What you will do:
Copy the data below word for word, starting with the line that contains "933x840 pixels. How" and continuing through the end of the data. Leave the pictures out of your answer.
## START
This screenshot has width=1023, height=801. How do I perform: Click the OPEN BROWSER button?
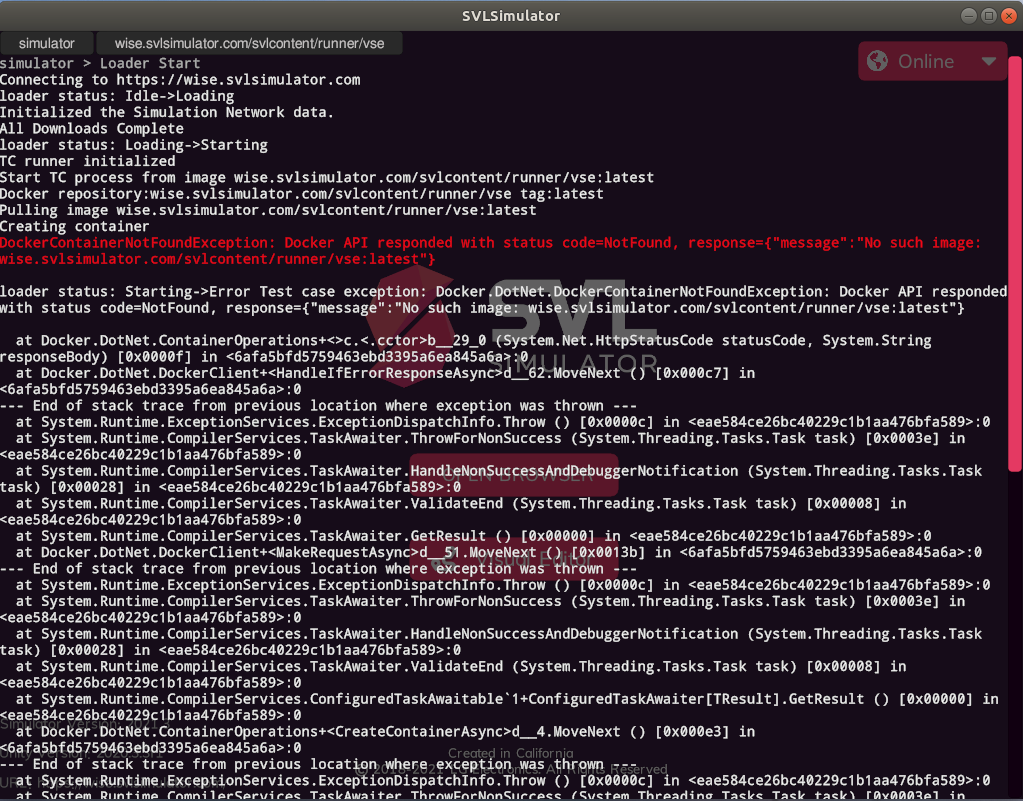click(x=514, y=475)
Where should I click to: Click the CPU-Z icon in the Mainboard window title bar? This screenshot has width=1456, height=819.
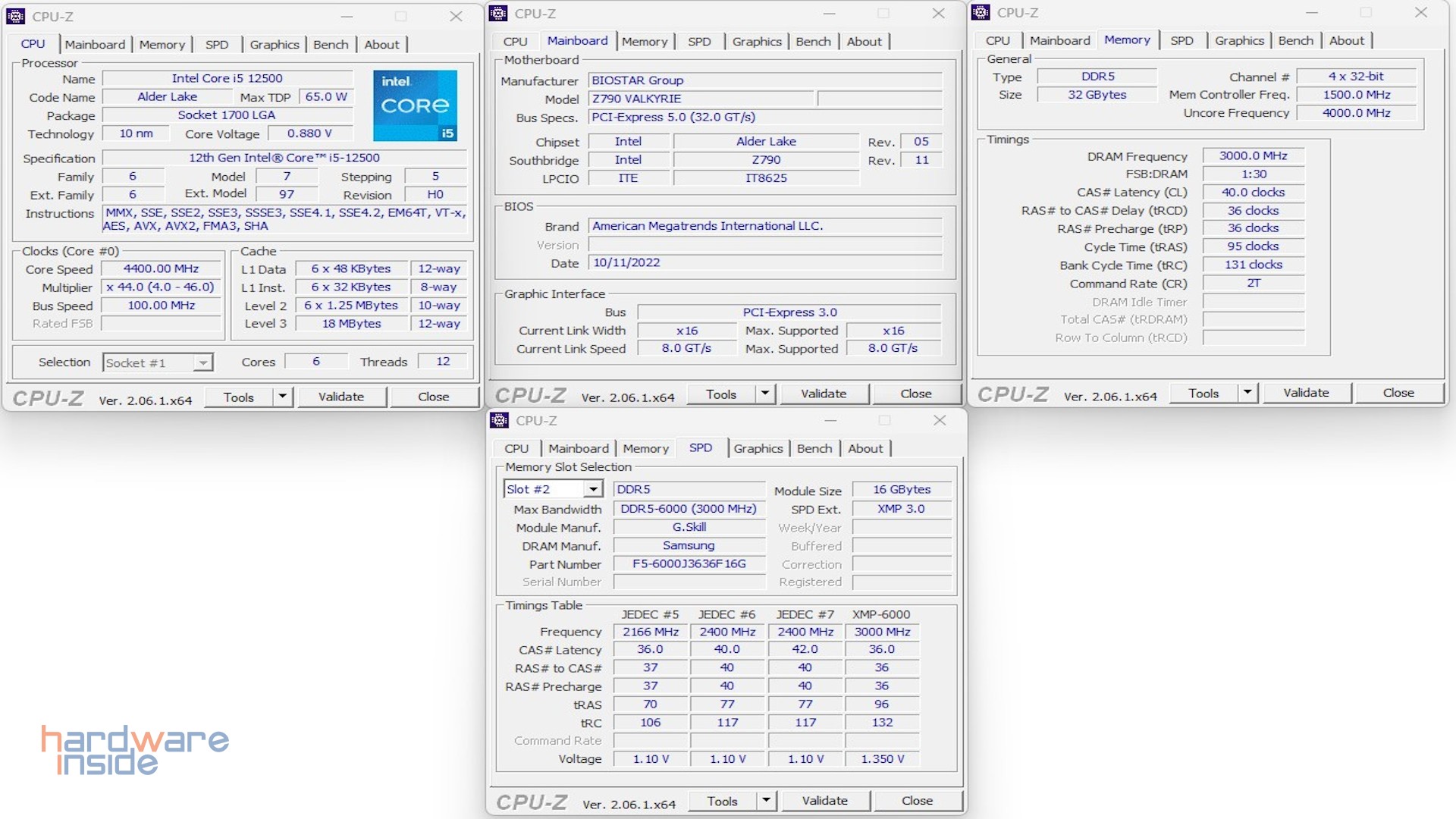[x=498, y=13]
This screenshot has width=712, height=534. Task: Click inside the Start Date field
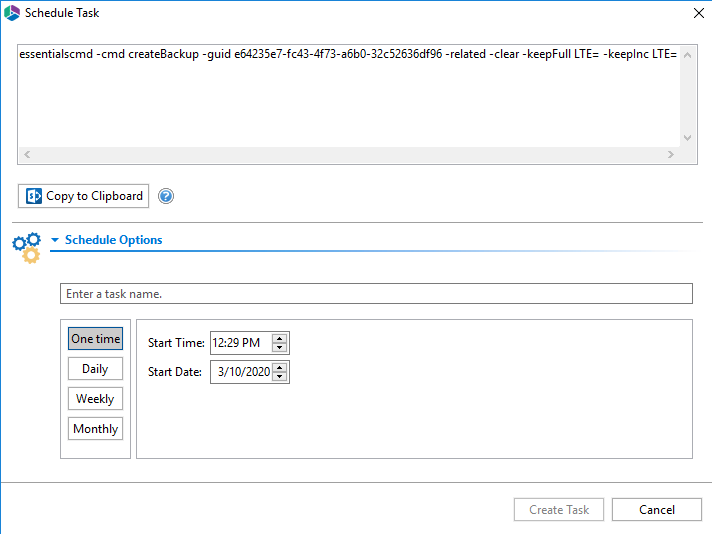pyautogui.click(x=239, y=372)

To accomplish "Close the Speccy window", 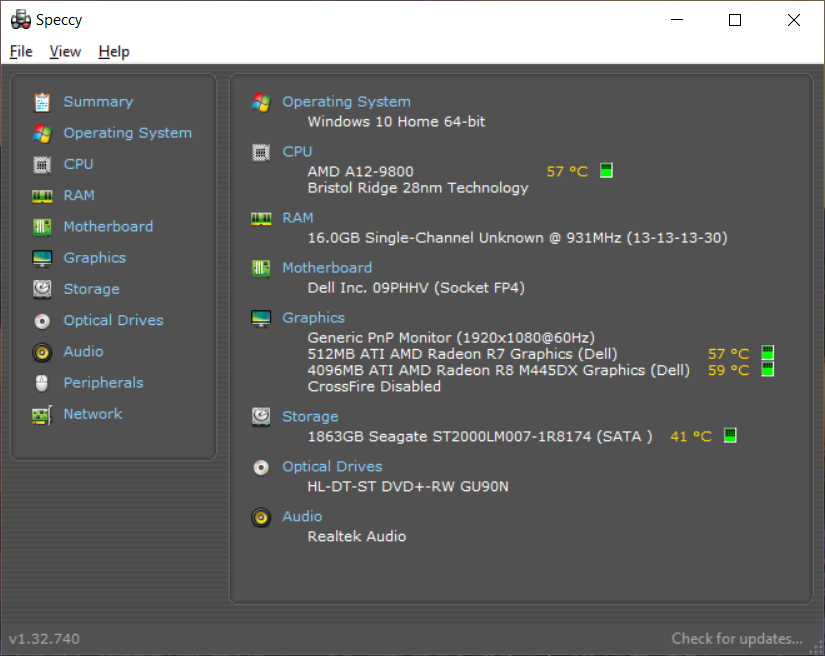I will [793, 20].
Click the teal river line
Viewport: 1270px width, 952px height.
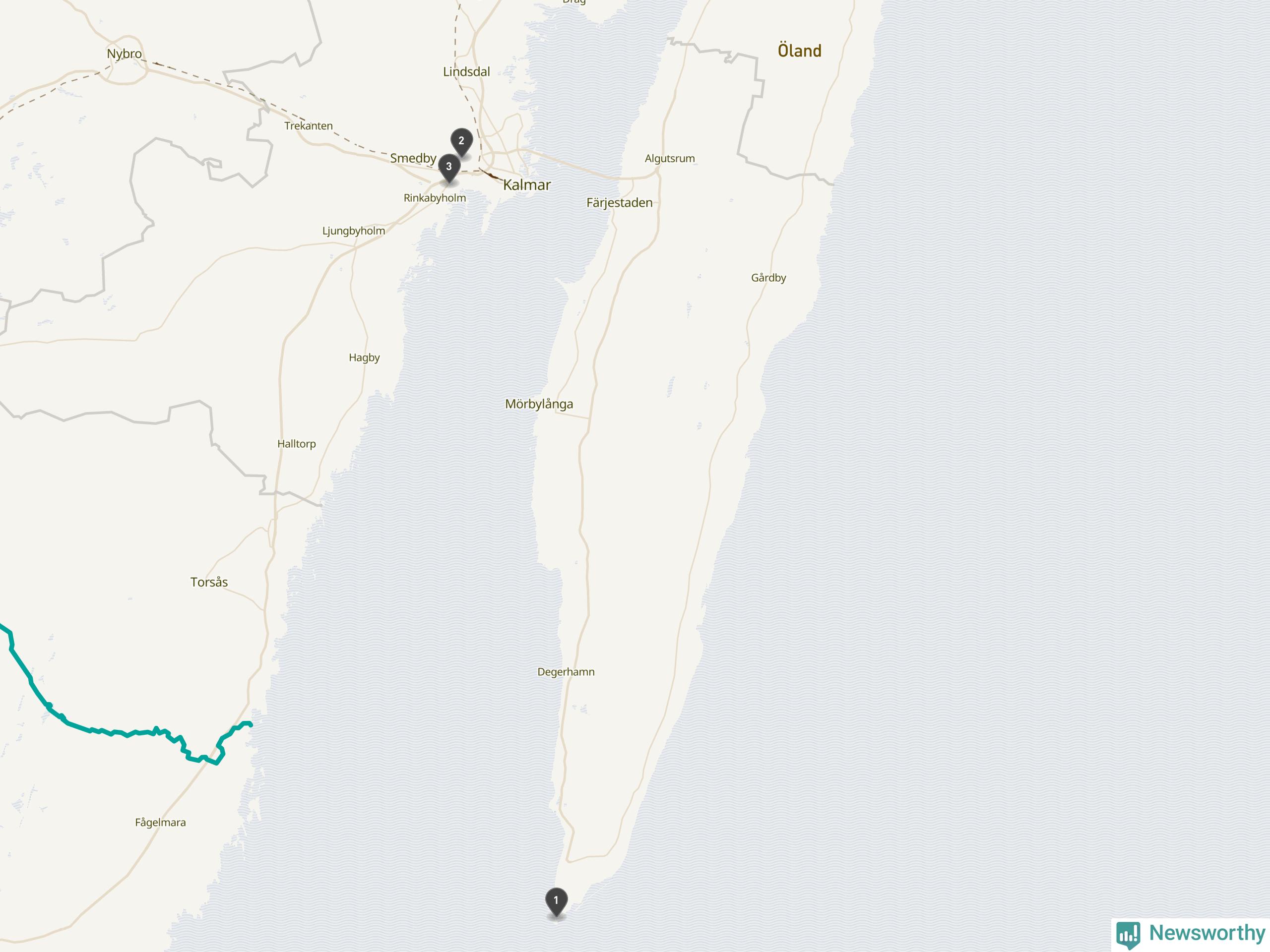click(115, 733)
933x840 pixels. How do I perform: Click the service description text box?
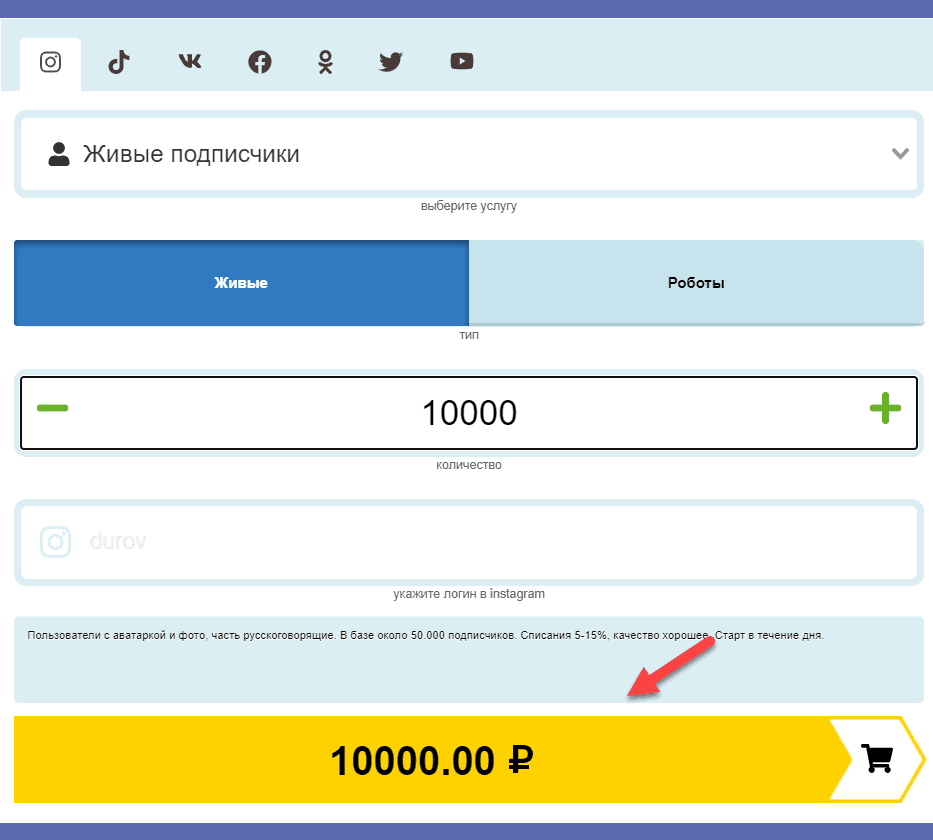[x=468, y=660]
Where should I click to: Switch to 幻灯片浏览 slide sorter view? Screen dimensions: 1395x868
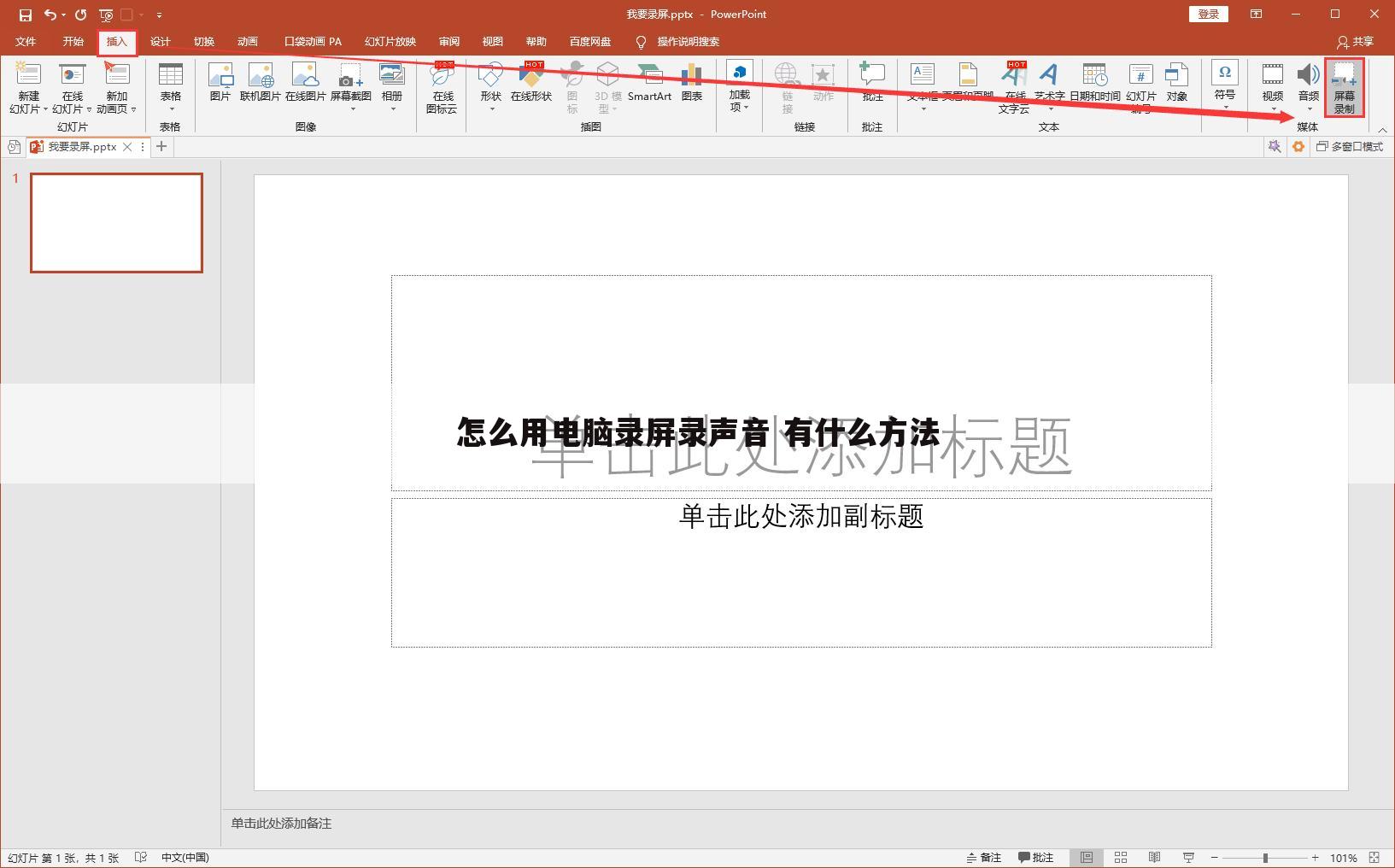click(x=1120, y=857)
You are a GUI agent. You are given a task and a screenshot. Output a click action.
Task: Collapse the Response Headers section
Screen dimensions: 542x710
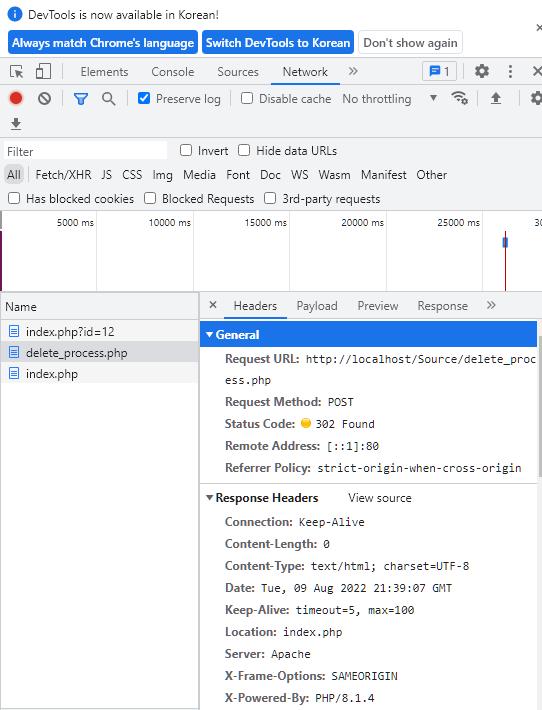(209, 498)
## END
Worked answer:
933x840 pixels. How do I perform: Click the service description text box?
[x=468, y=660]
Where should I click to: Switch to 幻灯片浏览 slide sorter view? Screen dimensions: 1395x868
click(x=1120, y=857)
You are a GUI agent. You are given a task and a screenshot. Output a click action.
Task: Collapse the Response Headers section
Screen dimensions: 542x710
(209, 498)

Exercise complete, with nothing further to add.